** Exercise details **
Below are entries. Copy exactly the lines running from the line that holds "カプチーノ (27, 2256)" to the line that holds "ワイパーゴム交換 (125, 2191)", with both ends included.

(Stored items)
..........

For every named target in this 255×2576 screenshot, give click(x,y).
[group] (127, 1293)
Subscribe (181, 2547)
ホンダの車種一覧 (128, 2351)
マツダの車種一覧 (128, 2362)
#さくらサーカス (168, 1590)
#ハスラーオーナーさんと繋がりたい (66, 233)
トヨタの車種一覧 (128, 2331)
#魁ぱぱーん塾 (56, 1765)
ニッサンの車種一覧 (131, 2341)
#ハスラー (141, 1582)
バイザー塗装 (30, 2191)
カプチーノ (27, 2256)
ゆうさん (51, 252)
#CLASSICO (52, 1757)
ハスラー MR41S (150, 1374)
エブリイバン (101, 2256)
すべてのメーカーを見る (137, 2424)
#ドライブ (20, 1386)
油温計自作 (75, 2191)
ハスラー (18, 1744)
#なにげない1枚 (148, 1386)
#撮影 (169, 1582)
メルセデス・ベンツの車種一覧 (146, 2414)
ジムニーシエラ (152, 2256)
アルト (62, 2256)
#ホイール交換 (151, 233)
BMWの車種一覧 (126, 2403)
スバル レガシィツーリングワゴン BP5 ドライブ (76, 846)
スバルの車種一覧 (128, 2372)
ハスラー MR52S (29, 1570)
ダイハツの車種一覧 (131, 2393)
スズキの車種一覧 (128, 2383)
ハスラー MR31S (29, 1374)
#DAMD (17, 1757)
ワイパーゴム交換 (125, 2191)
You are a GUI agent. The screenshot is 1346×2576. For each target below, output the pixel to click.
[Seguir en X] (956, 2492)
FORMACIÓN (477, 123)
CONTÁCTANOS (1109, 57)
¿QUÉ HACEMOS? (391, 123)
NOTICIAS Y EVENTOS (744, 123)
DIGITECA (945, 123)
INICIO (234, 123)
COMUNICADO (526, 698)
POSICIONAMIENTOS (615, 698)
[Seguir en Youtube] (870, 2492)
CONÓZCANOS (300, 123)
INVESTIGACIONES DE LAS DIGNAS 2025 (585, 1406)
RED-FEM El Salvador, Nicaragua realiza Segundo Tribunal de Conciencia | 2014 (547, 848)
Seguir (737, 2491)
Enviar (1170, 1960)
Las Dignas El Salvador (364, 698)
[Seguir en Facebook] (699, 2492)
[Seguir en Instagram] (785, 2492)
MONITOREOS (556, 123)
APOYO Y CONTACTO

..........

** Output **
カプチーノ (27, 2256)
ゆうさん (51, 252)
#CLASSICO (52, 1757)
ハスラー MR41S (150, 1374)
エブリイバン (101, 2256)
すべてのメーカーを見る (137, 2424)
#ドライブ (20, 1386)
油温計自作 (75, 2191)
ハスラー (18, 1744)
#なにげない1枚 (148, 1386)
#撮影 (169, 1582)
メルセデス・ベンツの車種一覧 (146, 2414)
ジムニーシエラ (152, 2256)
アルト (62, 2256)
#ホイール交換 (151, 233)
BMWの車種一覧 (126, 2403)
スバル レガシィツーリングワゴン BP5 ドライブ (76, 846)
スバルの車種一覧 (128, 2372)
ハスラー MR52S (29, 1570)
ダイハツの車種一覧 (131, 2393)
スズキの車種一覧 (128, 2383)
ハスラー MR31S (29, 1374)
#DAMD (17, 1757)
ワイパーゴム交換 (125, 2191)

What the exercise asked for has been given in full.